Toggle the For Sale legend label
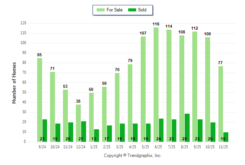245x165 pixels. coord(115,10)
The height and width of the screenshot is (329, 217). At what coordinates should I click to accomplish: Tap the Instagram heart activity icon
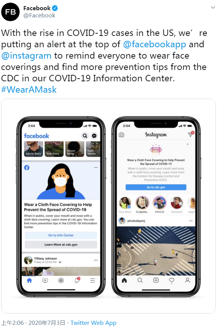coord(172,280)
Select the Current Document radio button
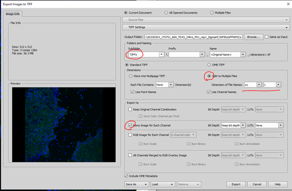The image size is (292, 191). tap(126, 13)
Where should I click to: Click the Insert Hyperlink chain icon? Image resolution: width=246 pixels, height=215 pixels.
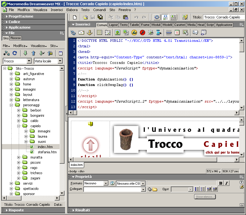point(73,32)
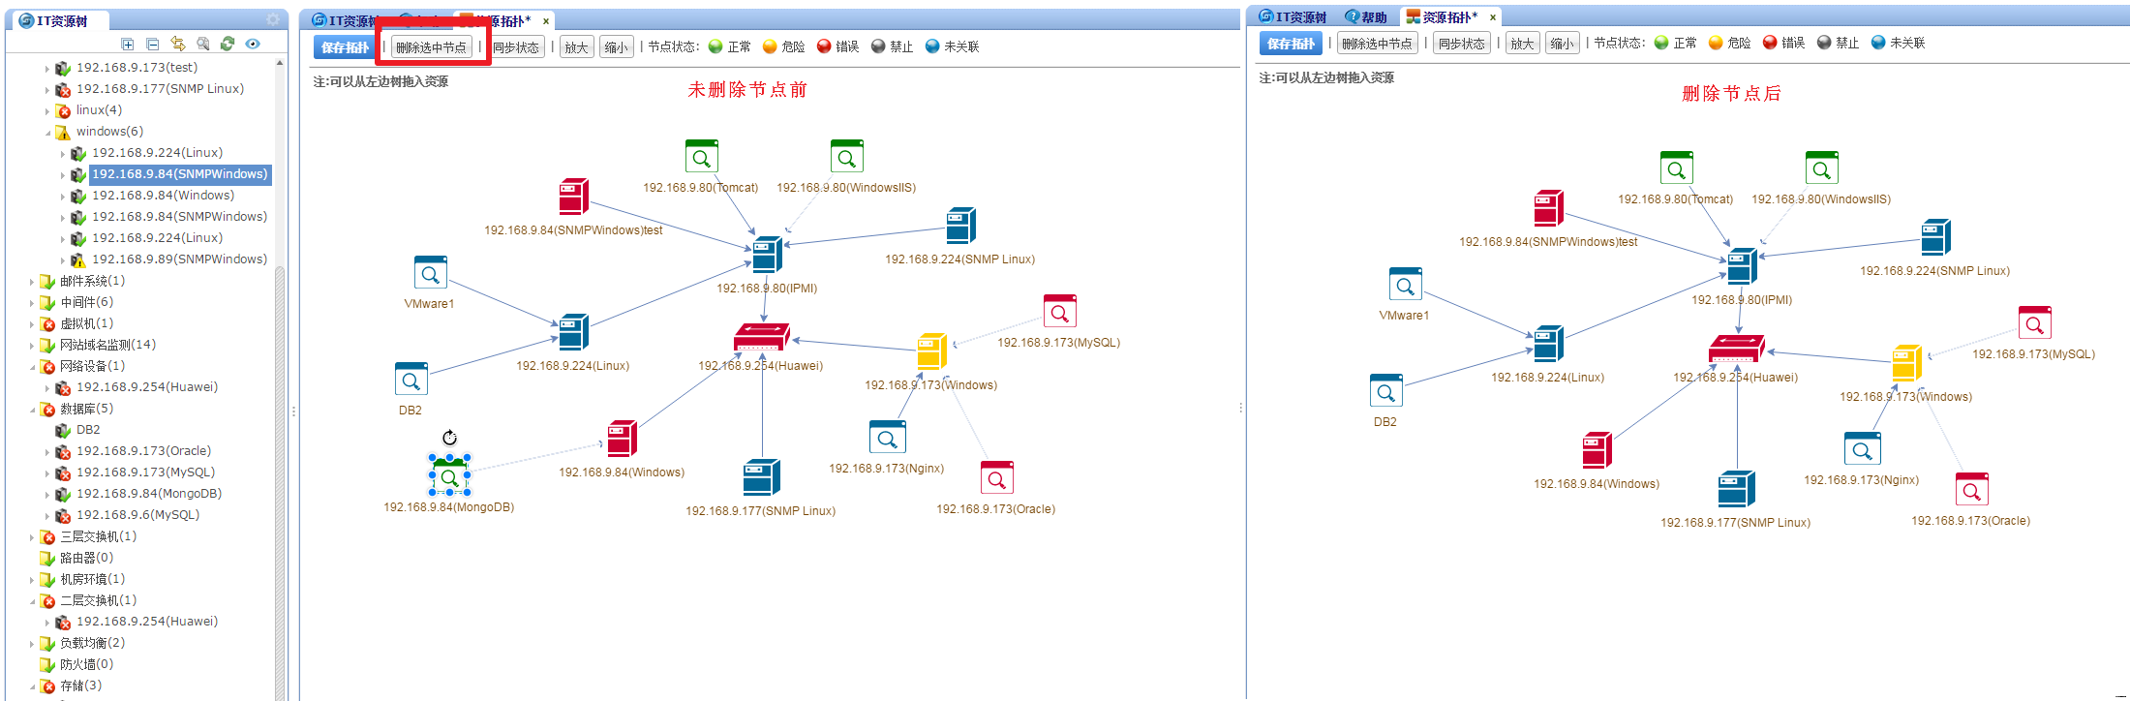
Task: Collapse the windows(6) folder in the tree
Action: point(46,133)
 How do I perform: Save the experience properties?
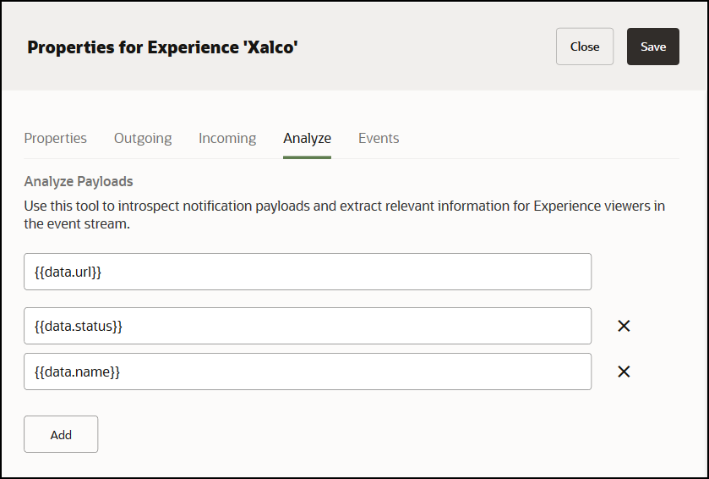tap(652, 47)

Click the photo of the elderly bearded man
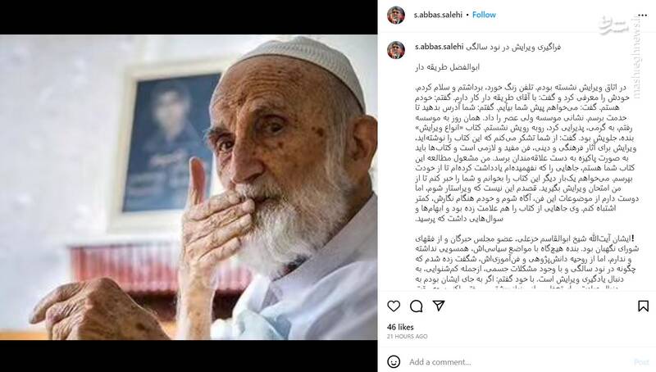point(189,187)
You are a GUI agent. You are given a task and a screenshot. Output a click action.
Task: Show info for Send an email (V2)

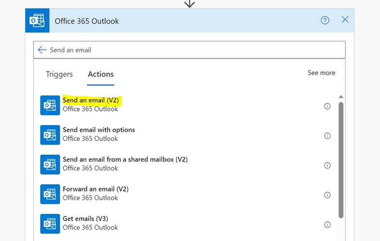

------------------------------------------------------------

> What to work on: For this exercise, output the records exactly but omit their pictures.

> Task solution:
Toggle the For Sale legend label
245x165 pixels. coord(115,10)
The height and width of the screenshot is (329, 217). At what coordinates should I click to accomplish: Tap the Instagram heart activity icon
coord(172,280)
Select the Current Document radio button
The image size is (292, 191). tap(126, 13)
Where should I click to: Click the Insert Hyperlink chain icon? Image resolution: width=246 pixels, height=215 pixels.
point(73,32)
Task: Collapse the windows(6) folder in the tree
Action: point(46,133)
 How do I perform: Save the experience properties?
tap(652, 47)

Click the photo of the elderly bearded man
point(189,187)
You are a GUI agent. You are given a task and a screenshot. Output a click action.
Task: Show info for Send an email (V2)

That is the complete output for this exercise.